Danielle Thompson, comme à son habitude, nous livre un film choral aux dialogues acides et servi par des acteurs de haut standing. Entre hypocrisies et adultères, elle parvient tout de même à nous faire apprécier des personnages plutôt antipathiques au départ, dès qu’ils tombent le masque. Comme eux, on n’avait pas trop envie de venir à ce « dîner de merde avec des connards » et on en ressort légèrement altéré. Sous ces apparences de superficialité et petites mesquineries entre amis, le film traite du couple, de sa fragilité et de la vie en général, de ses déceptions, de ses coups durs, de son cours doux-amer et de sa fin inexorable. On sourit beaucoup, parfois jaune, on rit parfois, on jubile aussi (en voyant Arditi et Chesnais twister ensemble) ; mais c’est la mélancolie qui triomphe et qui finit par nous toucher au cœur. Toutefois, on aimerait bien aussi que Thompson mère et fils se lâchent un peu dans leur scénario trop carré et insufflent plus de folie et d’audace, et comme le personnage d’Emmanuelle Seigner, mettent un peu leurs « tripes sur la table ».

THE WRESTLER

De DARREN ARONOFSKY, avec MICKEY ROURKE, MARISA TOMEI, EVAN RACHEL WOOD… The Ram(le Bélier) est un catcheur en fin de carrière. Fauché, fatigué par les abus en tous genres. Après un énième combat il apprend que s’il ne décroche pas du catch son cœur pourrait lâcher. Obligé d’oublier sa passion, son retour à la solitude et à l’ennui vont le pousser à s’intéresser à la vie, à chercher l’amour et à renouer avec sa fille.

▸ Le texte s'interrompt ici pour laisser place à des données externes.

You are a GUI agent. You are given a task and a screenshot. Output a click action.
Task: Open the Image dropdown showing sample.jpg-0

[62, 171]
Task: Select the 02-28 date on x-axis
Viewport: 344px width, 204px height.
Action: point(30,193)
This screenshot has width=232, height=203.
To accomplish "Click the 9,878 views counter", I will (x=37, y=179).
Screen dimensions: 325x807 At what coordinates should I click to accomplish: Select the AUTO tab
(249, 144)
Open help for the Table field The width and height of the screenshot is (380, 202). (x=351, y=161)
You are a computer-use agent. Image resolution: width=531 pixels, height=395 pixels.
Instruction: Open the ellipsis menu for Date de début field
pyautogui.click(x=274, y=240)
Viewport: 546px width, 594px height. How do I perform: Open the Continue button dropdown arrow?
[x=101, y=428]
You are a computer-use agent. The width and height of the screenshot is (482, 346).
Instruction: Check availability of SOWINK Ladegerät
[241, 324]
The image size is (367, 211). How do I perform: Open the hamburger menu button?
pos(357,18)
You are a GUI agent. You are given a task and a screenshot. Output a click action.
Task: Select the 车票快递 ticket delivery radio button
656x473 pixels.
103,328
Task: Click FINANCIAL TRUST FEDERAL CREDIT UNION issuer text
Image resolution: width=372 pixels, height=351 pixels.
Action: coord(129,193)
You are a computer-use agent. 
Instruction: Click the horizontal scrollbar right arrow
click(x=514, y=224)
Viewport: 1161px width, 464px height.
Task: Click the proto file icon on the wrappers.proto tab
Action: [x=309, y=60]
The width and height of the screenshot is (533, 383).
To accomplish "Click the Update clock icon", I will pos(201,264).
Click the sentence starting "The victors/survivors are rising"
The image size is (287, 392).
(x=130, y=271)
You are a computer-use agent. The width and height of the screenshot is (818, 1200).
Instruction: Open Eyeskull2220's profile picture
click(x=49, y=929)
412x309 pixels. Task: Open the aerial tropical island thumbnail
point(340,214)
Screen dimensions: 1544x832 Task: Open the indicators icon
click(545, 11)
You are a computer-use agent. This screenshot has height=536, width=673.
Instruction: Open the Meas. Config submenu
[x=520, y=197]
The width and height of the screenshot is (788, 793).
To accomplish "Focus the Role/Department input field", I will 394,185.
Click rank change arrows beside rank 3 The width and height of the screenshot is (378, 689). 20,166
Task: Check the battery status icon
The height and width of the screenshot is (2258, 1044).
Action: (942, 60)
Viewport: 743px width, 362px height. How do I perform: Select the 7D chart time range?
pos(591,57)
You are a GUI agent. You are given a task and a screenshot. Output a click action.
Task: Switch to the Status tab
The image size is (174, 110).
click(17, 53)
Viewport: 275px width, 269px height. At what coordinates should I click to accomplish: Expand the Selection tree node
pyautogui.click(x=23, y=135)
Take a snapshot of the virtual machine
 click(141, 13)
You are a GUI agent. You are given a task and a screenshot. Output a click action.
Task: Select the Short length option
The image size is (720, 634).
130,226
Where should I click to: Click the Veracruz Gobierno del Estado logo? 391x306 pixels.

Darren Aronofsky (Pi, Requiem For A Dream, The Fountain…) ne nous avait pas habitués à ce type de mise en scène. La simplicité est de mise, très peu d’effets, on y retrouve cet aspect documentaire qui gagne le cinéma d’auteur de manière parfois agaçante. Sauf qu’ici, cela sert habilement le récit. Aronofsky et son scénariste Robert Siegel, nous exposent l’envers du décor de ce monde à la fois factice et brutal qu’est le catch, ses petits secrets de polichinelle. Mais au-delà de ça, on nous livre le portrait d’un loser attachant, en lutte perpétuelle contre le désespoir. 1h40 passionnantes jusque dans leur vacuité, émouvantes, parfois drôles, où l’on assiste à la descente aux enfers d’un gros dur à la fragilité désarmante qu’on ne peut s’empêcher d’identifier avec Rourke lui-même, bouleversant d’humanité. À chaque instant, on s’attache un peu plus à ce catcheur, certes pathétique, limite beauf mais terriblement authentique. On a beau savoir qu’il s’engage dans un ratage total de sa vie, jusqu’à la fin inéluctable, que sa vision de la réussite n’est un échec qui était évitable ; sa vision à la fois enfantine et nihiliste, nous contamine par sa sincérité, transformant un suicide égoïste en sacrifice héroïque. The Wrestler nous file un grand coup de bélier en plein cœur.